(PROBLEMS TO SOLVE)
1. In the passage on the accessibility VS Code extension, which model backs the AI component?
2. Carry on the passage on the accessibility VS Code extension from the point where it stops.

(PASSAGE PROVIDED)
━━━━━━━━━━━━━━━━━━━━
A Prototype VS Code Extension to Improve Web Accessible Development
Elisa Calì, Tommaso Fulcini, Riccardo Coppola, Lorenzo Laudadio, Marco Torchiano
TL;DR
This work tackles the persistent challenge of web accessibility by embedding an AI-assisted workflow directly into the IDE via a VS Code extension. It combines ESLint-based static analysis with a CodeLlama-backed AI component to provide on-demand fixes (FixWithAI) and targeted analysis with AI-generated reports (CheckAndFixWithAI). The approach demonstrates feasibility and shows promising fix-generation results for detected issues, but highlights challenges in reliable error detection and the need for refined prompts to improve accuracy and reduce redundancy. Overall, the prototype demonstrates the potential to shift accessibility remediation earlier in development, reducing post-release defects and improving developer guidance, with future work aimed at broader language/framework support and more rigorous evaluation.
━━━━━━━━━━━━━━━━━━━━
(DATA LISTING)
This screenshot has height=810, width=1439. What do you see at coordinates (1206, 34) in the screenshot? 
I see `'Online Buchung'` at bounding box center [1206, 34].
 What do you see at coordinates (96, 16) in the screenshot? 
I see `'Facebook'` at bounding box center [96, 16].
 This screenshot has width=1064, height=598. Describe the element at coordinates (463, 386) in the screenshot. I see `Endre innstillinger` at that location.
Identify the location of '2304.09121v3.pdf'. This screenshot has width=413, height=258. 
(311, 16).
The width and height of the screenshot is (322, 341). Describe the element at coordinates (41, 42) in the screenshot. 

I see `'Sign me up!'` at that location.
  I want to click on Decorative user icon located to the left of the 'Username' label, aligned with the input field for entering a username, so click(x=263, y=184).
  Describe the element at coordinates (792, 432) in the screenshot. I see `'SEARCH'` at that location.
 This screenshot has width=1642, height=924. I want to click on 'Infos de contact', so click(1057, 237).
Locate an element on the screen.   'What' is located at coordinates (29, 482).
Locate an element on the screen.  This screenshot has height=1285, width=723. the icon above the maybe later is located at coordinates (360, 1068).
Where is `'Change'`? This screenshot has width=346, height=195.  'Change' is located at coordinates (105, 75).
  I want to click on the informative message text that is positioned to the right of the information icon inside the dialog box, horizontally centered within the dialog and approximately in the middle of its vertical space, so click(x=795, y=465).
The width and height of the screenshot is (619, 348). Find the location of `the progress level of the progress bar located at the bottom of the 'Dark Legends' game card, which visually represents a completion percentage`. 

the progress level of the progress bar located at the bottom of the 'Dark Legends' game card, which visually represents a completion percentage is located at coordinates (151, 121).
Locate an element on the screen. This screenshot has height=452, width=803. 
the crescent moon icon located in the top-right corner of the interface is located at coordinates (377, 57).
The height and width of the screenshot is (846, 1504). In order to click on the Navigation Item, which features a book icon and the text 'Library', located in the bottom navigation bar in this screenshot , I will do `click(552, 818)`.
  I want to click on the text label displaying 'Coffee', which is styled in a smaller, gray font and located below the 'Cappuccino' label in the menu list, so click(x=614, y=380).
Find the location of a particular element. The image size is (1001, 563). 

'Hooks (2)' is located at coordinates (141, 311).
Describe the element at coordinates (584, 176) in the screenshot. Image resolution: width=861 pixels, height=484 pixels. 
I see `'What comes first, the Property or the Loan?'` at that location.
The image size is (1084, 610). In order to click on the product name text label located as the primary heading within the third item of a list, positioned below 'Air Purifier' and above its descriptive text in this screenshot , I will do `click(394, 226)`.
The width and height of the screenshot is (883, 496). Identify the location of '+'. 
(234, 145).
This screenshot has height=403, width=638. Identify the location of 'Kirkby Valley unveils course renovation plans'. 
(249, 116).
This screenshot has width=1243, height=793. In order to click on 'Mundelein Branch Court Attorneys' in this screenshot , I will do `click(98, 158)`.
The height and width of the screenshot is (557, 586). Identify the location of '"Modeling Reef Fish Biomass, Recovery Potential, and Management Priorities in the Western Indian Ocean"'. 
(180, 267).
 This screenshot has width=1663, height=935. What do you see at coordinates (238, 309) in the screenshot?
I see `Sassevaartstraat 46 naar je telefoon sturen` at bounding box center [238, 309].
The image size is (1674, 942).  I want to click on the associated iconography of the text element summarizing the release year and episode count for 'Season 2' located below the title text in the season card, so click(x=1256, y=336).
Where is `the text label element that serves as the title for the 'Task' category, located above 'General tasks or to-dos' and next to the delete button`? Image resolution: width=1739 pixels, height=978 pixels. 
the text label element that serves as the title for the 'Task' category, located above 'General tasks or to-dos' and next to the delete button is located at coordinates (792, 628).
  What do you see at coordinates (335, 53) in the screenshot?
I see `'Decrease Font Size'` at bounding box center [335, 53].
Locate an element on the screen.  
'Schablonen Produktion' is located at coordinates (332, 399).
━━━━━━━━━━━━━━━━━━━━
(ANSWERS)
1. CodeLlama

2.
Abstract
Achieving web accessibility is essential to building inclusive digital experiences. However, accessibility issues are often identified only after a website has been fully developed, making them difficult to address. This paper introduces a Visual Studio Code plugin that integrates calls to a Large Language Model (LLM) to assist developers in identifying and resolving accessibility issues within the IDE, reducing accessibility defects that might otherwise reach the production environment. Our evaluation shows promising results: the plugin effectively generates functioning fixes for accessibility issues when the errors are correctly detected. However, detecting errors using a generic prompt-designed for broad applicability across various code structures-remains challenging and limited in accuracy.